Figure 11.28: Formation of a mannose 6-phosphate marker. A glycoprotein destined for delivery to lysosomes acquires a phosphate marker in the Golgi compartment in a two-step process. First, GlcNAc phosphotransferase adds a phospho-N-acetylglucosamine unit to the 6-OH group of a mannose, and then an N-acetylglucosaminidase removes the added sugar to generate a mannose 6-phosphate residue in the core oligosaccharide.

Oligosaccharides can be “sequenced”

How is it possible to determine the structure of a glycoprotein—the oligosaccharide structures and their points of attachment? Most approaches make use of enzymes that cleave oligosaccharides at specific types of linkages.

The first step is to detach the oligosaccharide from the protein. For example, N-linked oligosaccharides can be released from proteins by an enzyme such as peptide N-glycosidase F, which cleaves the N-glycosidic bonds linking the oligosaccharide to the protein. The oligosaccharides can then be isolated and analyzed. Matrix-assisted laser desorption/ionization/time-of-flight (MALDI-TOF) or other mass spectrometric techniques (Section 3.3) provide the mass of an oligosaccharide fragment. However, many possible oligosaccharide structures are consistent with a given mass. More-complete information can be obtained by cleaving the oligosaccharide with enzymes of varying specificities. For example, β-1,4-galactosidase cleaves β-glycosidic bonds exclusively at galactose residues. The products can again be analyzed by mass spectrometry (Figure 11.29). The repetition of this process with the use of an array of enzymes of different specificity will eventually reveal the structure of the oligosaccharide.

333

Figure 11.29: Mass spectrometric “sequencing” of oligosaccharides. Carbohydrate-cleaving enzymes were used to release and specifically cleave the oligosaccharide component of the glycoprotein fetuin from bovine serum. Parts A and B show the masses obtained with MALDI-TOF spectrometry as well as the corresponding structures of the oligosaccharide-digestion products: (A) digestion with peptide N-glycosidase F (to release the oligosaccharide from the protein) and neuraminidase; (B) digestion with peptide N-glycosidase F, neuraminidase, and β-1,4-galactosidase. Knowledge of the enzyme specificities and the masses of the products permits the characterization of the oligosaccharide. See Figure 11.16 for the carbohydrate key. [Data from A. Varki, R. D. Cummings, J. D. Esko, H. H. Freeze, G. W. Hart, and J. Marth (Eds.), Essentials of Glycobiology
(Cold Spring Harbor Laboratory Press, 1999), p. 596.]

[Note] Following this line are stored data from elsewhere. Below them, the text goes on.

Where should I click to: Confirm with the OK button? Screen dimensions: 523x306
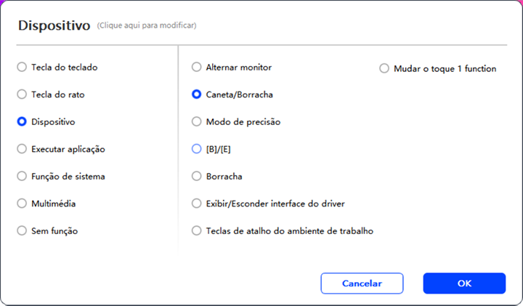pos(464,283)

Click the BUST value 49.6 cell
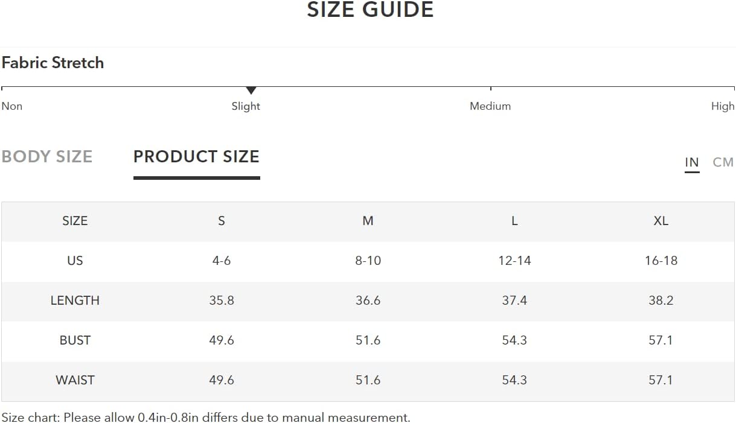coord(222,340)
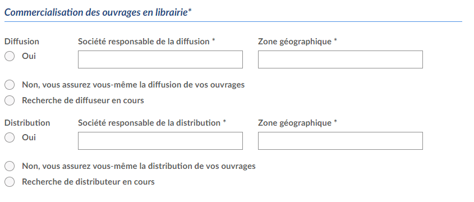Select the Oui radio circle under Diffusion
This screenshot has height=202, width=474.
(x=10, y=56)
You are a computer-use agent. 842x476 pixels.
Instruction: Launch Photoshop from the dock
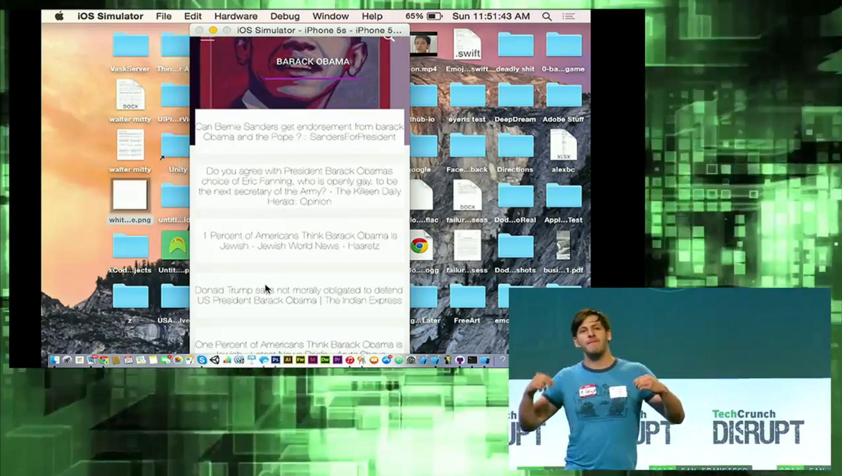tap(275, 360)
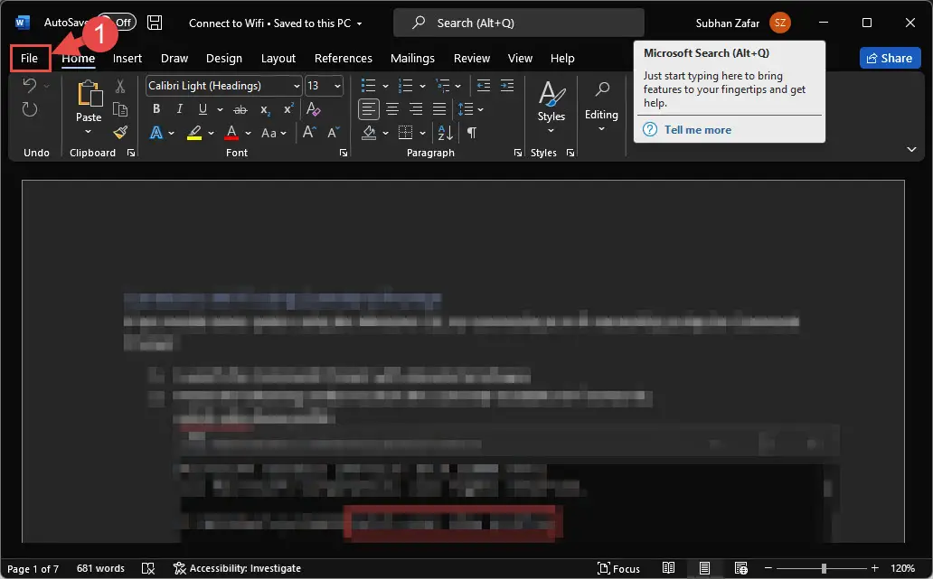Apply Italic formatting
The width and height of the screenshot is (933, 579).
(179, 109)
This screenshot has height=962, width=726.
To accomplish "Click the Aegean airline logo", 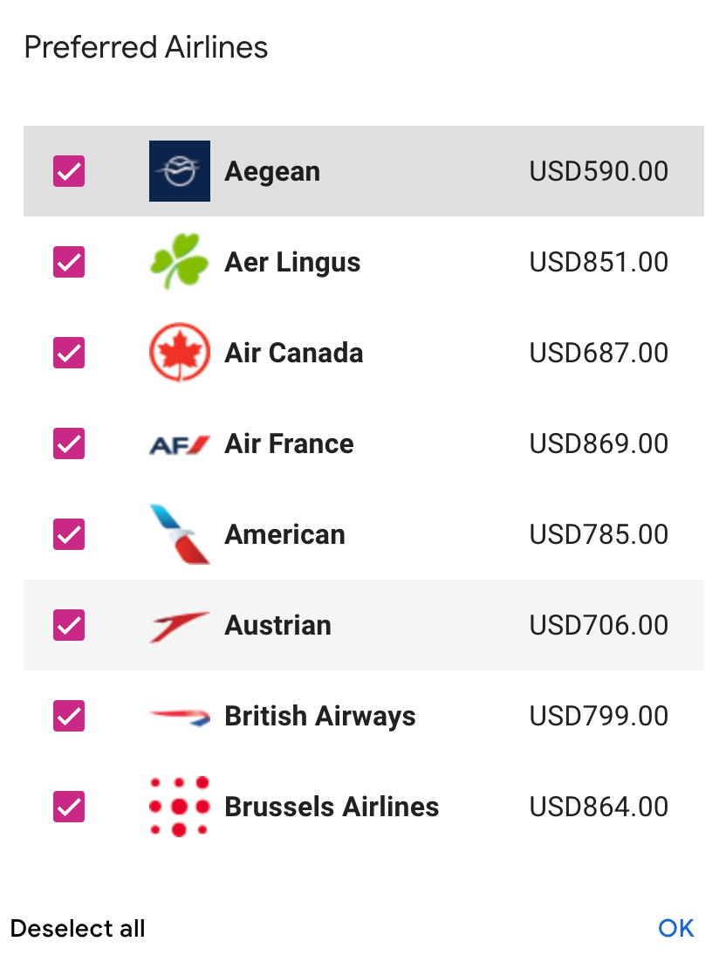I will (180, 171).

Proteases applied to glycoproteins can reveal the points of oligosaccharide attachment. Cleavage by a specific protease yields a characteristic pattern of peptide fragments that can be analyzed chromatographically. Fragments attached to oligosaccharides can be picked out because their chromatographic properties will change on glycosidase treatment. Mass spectrometric analysis or direct peptide sequencing can reveal the identity of the peptide in question and, with additional effort, the exact site of oligo-saccharide attachment.

While the sequencing of the human genome is complete, the characterization of the much more complex proteome, including the biological roles of glycosylated proteins, presents a challenge to biochemistry.